How to Scrape Pages That Require Scrolling? #991

duartemvix · 2025-04-16T02:51:16Z

duartemvix
Apr 16, 2025

Any tips for scraping first page content of addresses like this?

By default it returns an empty result in result.markdown when running asynchronously.

My goal with this scraper project is to scrape multiple addresses (not worried with anti-bot so much) that aren't really big websites. I foresee that I might run into a few problems however for pages that require a bit of scrolling. Unless all the HTML is available on page load before scrolling?

I've tried, btw, the scroll_full_page=True setting on crawler configuration, but that also yields a few problems with other pages, breaking my flexibility and modularity of this application. I was getting the crawler to raise errors and exceptions completely by trying to mimic an user as in using settings like magic=True or simulate_user=True, and even adjust_viewport_to_content=True.

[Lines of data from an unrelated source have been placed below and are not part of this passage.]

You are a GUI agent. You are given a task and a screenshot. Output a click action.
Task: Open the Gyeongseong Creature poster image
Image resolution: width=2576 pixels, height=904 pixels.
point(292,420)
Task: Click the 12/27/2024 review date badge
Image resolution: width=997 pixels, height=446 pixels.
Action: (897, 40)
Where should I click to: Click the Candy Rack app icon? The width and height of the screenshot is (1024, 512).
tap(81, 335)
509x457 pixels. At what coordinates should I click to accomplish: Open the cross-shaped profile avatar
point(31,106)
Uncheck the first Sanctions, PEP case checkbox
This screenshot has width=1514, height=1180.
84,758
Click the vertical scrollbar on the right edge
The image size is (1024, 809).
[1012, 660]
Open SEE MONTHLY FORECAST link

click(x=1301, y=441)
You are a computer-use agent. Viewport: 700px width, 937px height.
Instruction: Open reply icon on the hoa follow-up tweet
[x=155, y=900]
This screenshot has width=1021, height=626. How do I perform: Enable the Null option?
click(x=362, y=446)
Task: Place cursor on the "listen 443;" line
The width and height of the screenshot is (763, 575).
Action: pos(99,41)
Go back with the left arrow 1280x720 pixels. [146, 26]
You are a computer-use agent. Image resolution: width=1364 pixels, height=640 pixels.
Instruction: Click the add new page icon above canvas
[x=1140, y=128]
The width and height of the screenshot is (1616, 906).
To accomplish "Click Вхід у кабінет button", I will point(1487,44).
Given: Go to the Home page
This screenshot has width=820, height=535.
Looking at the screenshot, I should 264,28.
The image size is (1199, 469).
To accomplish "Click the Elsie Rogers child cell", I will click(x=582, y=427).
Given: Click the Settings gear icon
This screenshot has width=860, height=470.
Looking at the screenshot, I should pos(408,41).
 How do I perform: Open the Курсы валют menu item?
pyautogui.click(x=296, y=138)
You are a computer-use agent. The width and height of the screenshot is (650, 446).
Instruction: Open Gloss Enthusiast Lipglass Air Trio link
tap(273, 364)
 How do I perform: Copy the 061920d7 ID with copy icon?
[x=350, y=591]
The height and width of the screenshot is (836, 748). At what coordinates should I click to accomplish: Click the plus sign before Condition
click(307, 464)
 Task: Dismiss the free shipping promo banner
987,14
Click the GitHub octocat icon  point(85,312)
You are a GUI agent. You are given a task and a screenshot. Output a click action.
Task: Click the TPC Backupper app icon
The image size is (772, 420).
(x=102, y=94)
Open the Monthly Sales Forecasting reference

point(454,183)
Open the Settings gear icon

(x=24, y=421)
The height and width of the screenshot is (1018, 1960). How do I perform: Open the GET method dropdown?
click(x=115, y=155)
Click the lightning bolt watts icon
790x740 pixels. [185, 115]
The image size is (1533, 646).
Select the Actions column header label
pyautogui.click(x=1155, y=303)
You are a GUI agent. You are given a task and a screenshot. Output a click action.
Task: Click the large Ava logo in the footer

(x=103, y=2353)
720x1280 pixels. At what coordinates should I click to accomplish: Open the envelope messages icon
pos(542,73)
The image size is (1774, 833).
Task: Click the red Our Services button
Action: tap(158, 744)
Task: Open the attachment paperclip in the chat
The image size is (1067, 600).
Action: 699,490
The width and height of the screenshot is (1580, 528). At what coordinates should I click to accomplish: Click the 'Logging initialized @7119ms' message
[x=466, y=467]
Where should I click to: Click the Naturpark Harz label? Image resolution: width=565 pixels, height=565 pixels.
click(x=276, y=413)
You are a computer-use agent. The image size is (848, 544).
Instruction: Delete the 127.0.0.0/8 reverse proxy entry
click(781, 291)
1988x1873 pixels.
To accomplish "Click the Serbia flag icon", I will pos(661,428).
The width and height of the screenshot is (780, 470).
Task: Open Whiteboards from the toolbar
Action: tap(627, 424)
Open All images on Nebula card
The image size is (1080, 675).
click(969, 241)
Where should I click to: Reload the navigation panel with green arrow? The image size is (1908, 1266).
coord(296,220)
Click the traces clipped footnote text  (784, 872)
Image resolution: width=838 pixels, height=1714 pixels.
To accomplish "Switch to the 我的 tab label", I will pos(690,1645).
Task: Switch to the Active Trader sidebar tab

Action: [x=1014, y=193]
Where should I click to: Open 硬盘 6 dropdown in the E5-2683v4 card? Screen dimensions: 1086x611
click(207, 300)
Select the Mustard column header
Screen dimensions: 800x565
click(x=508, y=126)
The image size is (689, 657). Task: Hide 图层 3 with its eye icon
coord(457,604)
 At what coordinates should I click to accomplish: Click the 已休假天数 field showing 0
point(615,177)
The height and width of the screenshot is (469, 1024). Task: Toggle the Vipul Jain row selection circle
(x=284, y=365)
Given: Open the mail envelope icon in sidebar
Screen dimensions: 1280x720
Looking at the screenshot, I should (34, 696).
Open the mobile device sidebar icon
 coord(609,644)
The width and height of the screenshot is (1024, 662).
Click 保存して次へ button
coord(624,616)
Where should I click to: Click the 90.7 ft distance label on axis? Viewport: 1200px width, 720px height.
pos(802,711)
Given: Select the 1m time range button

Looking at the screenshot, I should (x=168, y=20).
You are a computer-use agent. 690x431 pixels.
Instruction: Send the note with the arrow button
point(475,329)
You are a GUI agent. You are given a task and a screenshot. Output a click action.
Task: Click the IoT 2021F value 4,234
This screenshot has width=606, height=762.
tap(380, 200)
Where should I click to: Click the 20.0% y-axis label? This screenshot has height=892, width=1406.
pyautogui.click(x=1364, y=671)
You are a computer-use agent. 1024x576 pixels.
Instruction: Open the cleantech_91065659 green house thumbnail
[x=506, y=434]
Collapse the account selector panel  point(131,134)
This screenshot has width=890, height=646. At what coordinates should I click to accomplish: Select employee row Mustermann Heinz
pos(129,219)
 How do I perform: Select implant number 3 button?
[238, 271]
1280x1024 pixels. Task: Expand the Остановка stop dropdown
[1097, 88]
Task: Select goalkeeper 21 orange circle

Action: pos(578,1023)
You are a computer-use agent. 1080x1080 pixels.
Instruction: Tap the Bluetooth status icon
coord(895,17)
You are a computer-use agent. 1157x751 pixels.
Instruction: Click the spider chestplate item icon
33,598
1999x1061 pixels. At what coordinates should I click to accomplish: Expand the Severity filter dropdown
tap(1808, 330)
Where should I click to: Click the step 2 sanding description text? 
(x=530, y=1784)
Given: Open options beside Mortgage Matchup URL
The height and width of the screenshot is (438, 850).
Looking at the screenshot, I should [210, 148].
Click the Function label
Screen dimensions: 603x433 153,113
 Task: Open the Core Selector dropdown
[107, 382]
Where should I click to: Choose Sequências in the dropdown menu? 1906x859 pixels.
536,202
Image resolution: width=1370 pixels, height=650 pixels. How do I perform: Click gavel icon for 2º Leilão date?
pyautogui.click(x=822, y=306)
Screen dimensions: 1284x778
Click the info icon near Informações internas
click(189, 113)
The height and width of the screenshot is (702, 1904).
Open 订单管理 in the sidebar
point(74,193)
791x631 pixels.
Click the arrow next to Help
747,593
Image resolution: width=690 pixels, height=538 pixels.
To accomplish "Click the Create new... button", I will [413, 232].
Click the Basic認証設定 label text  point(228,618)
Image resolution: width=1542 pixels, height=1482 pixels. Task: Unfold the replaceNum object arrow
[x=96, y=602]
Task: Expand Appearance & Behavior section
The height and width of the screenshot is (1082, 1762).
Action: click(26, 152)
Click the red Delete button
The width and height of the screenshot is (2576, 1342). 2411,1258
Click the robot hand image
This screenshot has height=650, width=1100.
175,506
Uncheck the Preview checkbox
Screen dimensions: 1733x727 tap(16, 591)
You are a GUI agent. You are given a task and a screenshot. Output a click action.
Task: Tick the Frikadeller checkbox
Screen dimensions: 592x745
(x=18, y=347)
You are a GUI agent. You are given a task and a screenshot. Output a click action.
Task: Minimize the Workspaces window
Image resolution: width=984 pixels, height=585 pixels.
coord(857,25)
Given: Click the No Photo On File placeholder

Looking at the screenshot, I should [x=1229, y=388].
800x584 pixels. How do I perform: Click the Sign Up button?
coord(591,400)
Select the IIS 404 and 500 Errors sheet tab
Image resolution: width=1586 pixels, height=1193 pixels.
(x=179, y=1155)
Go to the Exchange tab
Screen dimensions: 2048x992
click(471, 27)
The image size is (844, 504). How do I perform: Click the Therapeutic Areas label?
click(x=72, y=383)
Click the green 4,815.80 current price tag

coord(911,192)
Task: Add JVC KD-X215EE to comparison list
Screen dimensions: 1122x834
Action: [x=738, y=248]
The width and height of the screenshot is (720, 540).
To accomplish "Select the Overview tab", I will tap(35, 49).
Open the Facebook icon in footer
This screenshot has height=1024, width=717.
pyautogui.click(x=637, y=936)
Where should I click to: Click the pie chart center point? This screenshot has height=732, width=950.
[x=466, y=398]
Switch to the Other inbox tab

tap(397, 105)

This is a snippet of my current script.

async with AsyncWebCrawler(config=browser_cfg) as crawler:
    async for result in await crawler.arun_many(urls=urls, config=run_cfg):
        markdown_text = result.markdown.strip()
        # summary = "[CONTENT TOO SHORT]"
        # summary = await summarize_with_openrouter(markdown_text) if len(markdown_text) >= 250
    
        if result.success:
            results.append({
                "url": result.url,
                "summary": result.markdown[:200], # replace with summary after testing
                "success": result.success,
                "error": result.error_message if not result.success else None,
                "status_code": result.status_code
            })
        else:
            results.append({
                "url": result.url,
                "summary": "[PROCESSING ERROR]",
                "success": False,
                "error": str(inner_err),
                "status_code": 500
            })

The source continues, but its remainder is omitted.